On 1 aug 2006, at 23:53, Waldek Hebisch wrote:
I do not know what FPC is doing, but GPC also "aligns" sets, so for example `set of 11..37' is stored as a subset of `set of 0..37'. gdb has no idea of set alignment, so such set are printed wrong even on little endian machines.
FPC does the same. I never noticed it because I rarely if ever use such non-zero based subrange types.
The main reasons for FPC to always use 32 bits are
a) binary compatibility b) performance (even on 64 bit machines, loading/storing a 32 bit value from/to memory is often faster)
I think that there is a subtle iteraction between space usage and instruction count. For data-heavy program storing sets as byte sequences will minimize space usage which may pay reducing cache misses. OTOH 64 bit machines tend to have 64 bit buses, so working in cache machine should handle 64 bit chunk as fast as 32 bit chunk.
If the set is aligned to 64 bit, and once the set is in the cache, possibly. At least the G5 has only two 32 bit busses from the cpu to memory (one for loads and one for stores).
Anyway, you could still do the adding/subbing/... of sets by typecasting the set to a MedCard array of the appropriate size. This issue is only with inserting/removing/testing elements (and in that case you're doing more or less random access, so there is less chance that the chunk you need is already in the cache).
In principle we can change set representation. In fact, there is one change that I intend to do in the future: currently even the smalles set use a MedCard sized word, I plan to allocate smaller space for them (smallest unit which can represent them).

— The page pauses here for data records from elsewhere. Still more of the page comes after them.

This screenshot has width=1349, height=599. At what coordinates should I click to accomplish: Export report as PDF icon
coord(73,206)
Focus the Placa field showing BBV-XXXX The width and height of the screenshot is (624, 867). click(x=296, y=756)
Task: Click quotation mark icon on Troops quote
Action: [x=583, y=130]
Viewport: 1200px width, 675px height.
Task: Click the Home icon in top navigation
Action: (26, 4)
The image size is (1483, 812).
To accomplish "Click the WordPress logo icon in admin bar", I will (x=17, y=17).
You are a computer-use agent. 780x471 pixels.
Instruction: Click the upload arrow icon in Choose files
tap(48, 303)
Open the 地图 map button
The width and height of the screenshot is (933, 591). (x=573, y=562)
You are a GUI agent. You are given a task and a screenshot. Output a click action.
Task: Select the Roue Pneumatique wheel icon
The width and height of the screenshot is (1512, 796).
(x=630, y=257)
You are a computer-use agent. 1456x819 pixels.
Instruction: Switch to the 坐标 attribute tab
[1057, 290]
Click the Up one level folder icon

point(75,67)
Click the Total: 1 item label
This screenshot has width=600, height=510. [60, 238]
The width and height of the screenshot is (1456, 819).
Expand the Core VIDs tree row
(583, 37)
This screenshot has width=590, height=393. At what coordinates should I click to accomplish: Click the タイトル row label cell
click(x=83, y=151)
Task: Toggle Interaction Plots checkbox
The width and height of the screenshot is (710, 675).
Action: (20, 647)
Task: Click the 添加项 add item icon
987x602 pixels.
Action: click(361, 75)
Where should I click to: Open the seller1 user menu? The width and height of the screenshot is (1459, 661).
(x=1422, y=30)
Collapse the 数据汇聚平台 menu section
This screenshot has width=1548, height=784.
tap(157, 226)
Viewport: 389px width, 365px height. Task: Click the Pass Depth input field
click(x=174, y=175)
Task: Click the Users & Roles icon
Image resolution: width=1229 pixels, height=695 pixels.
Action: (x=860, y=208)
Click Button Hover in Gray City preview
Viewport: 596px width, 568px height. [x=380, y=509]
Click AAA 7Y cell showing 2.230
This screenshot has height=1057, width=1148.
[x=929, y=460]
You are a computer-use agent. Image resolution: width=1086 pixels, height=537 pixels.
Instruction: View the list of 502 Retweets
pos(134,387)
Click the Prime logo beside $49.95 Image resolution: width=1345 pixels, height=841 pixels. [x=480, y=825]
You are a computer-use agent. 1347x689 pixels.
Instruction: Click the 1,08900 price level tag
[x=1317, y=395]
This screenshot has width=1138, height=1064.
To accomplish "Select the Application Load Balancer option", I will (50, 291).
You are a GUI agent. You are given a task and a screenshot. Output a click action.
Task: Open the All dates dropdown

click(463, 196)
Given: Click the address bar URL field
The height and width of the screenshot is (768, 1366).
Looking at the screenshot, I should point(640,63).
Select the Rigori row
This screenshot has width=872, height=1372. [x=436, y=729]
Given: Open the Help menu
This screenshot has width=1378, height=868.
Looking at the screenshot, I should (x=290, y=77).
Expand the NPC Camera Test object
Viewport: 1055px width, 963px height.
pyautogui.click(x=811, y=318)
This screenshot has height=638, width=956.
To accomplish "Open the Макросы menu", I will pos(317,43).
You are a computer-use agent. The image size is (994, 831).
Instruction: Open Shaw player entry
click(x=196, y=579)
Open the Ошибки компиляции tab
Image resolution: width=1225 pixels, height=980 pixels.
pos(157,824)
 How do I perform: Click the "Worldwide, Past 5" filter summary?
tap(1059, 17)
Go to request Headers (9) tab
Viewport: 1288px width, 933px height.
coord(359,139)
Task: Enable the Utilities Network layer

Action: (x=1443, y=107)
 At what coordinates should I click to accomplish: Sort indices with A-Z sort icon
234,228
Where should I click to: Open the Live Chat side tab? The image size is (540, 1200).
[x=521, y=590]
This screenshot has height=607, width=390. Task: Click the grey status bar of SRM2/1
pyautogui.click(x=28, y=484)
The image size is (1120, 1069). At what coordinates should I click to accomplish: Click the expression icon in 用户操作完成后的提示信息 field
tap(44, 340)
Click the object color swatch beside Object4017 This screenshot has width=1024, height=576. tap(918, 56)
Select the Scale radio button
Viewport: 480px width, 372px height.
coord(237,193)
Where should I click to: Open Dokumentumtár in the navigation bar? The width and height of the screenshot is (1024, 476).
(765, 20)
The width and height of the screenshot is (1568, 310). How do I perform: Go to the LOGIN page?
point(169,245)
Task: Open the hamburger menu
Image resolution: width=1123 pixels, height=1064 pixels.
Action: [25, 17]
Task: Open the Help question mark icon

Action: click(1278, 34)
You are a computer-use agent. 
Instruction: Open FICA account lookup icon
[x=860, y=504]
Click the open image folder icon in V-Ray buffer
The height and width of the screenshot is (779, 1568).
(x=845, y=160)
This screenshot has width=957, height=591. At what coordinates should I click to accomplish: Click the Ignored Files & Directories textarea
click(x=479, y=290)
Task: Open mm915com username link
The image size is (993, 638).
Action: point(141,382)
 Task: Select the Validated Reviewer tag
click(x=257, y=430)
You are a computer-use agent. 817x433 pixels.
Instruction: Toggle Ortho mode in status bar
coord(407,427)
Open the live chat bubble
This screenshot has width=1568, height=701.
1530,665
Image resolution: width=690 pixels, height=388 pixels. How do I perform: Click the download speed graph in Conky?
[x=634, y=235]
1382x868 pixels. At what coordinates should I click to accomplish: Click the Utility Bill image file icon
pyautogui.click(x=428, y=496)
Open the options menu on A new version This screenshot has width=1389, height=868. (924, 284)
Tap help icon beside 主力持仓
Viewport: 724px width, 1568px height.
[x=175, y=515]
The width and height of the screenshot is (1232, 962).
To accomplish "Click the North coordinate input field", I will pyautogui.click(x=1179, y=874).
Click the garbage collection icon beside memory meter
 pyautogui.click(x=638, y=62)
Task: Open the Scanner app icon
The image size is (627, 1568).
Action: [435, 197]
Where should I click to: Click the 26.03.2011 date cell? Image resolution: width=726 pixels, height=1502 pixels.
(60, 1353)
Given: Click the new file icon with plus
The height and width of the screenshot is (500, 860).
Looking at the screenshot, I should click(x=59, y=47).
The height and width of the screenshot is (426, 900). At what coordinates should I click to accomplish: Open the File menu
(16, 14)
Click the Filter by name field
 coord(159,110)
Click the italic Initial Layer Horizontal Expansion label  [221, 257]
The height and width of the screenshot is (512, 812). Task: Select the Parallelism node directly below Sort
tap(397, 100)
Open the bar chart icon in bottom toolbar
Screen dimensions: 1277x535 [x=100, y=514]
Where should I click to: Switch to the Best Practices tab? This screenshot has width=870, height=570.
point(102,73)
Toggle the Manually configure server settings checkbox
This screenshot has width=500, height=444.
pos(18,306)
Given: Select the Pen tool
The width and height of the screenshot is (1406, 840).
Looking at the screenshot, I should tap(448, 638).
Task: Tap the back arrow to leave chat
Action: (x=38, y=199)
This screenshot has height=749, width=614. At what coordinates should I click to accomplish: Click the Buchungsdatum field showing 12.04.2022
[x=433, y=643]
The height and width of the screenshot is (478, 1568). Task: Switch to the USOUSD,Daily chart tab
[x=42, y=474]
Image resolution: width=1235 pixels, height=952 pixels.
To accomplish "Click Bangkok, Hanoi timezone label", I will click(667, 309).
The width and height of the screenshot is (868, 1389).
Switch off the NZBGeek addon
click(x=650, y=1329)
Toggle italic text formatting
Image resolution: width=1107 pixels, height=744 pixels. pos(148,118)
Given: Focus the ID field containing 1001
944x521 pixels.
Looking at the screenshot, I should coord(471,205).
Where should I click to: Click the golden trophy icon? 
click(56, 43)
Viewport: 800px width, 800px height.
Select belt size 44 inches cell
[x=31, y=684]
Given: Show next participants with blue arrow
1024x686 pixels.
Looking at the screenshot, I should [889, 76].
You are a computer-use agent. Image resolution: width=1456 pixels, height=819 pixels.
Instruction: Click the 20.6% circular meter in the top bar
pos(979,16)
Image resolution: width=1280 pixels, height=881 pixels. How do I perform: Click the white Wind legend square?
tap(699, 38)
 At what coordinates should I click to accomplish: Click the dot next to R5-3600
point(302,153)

There have been plans for a long time to do that in FPC as well. If you do this as meticulously as Delphi does (its set size grows by 1 byte at a time), then you more or less need by definition a little- endian representation of sets in all cases though (because of the left-over bytes at the end).
For this reason, a number of FPC developers are in favour of using "little endian" sets on all platforms. I'm a bit wary of breaking backwards binary compatibility though, and possibly also compatibility with other big endian Pascal compilers (does anyone know how CodeWarrior/PPC and/or Think Pascal store their sets?)
OTOH I am not convinced that always using 32 bit chunks for sets is the best choice. GPC on 64 bit machines uses 64 bit types in so many places that I doubt in usefulness of having the same set representation
Possibly.
(and still big endian machines would use different representation than little endian).
Big and little endian machines using different representations is logical, and people porting from little to big endian (and vice versa) are used to add byte swapping code all over the place.
If someone sees a way to automatically detect the used set format inside gdb itself, that would be great as well of course.
What do you think?
My first thought was to change GPC representation to match gdb, but while we can rather easily (and with minor performance impact) change bit order in sets, the alignment problem remains...
Well, those are two different issues, I think, which can be solved separately.
Technically in the compiler proper the change would be just to set a few parameters to different value. The main change would be to runtime support. Here we depend very much on set alignment (of course removing alignment is doable, but we would get both lower performing and more complicated code).
Indeed.
I am affraid that set representation affects not only FPC and GPC. There is also GNU Modula-2 (would be nice to be able to have calling convention compatibility with Modula-2). AFAIK now Modula-2 uses default gcc (which is the same as gdb) representation.
Marco also already suggested to involve a Modula-2 developer.
In principle gdb could try to detect the compiler: gpc uses some pretty characteristic symbols (like `_p_GPC_RTS_VERSION_20060215') and I suspect that FPC is doing something similar.
There are indeed a lof of FPC_* symbols, but I don't really like such a solution, and I'm not sure whether the gdb people would like that either.
PS: I've attached a patch to gdb which fixes the problem for big endian FPC and 32 bit GPC apps. I think it may still have to be changed to not treat bitstrings differently from sets, because the stabs docs (http://www.cygwin.com/stabs.html) state:
Note: my patch is not really correct. The reason is that gdb's bit testing routine checks whether the bit to be tested lies between the high and low bound of the set member type. So unless you have set of a type which has a multiple of 32 elements, you get a lot of "<error type>" errors from gdb even if it's zero-based (since my patch takes the 32-complement of the bit to be tested).
I had only quickly tested it with a "set of byte", for which it obviously worked properly.
Jonas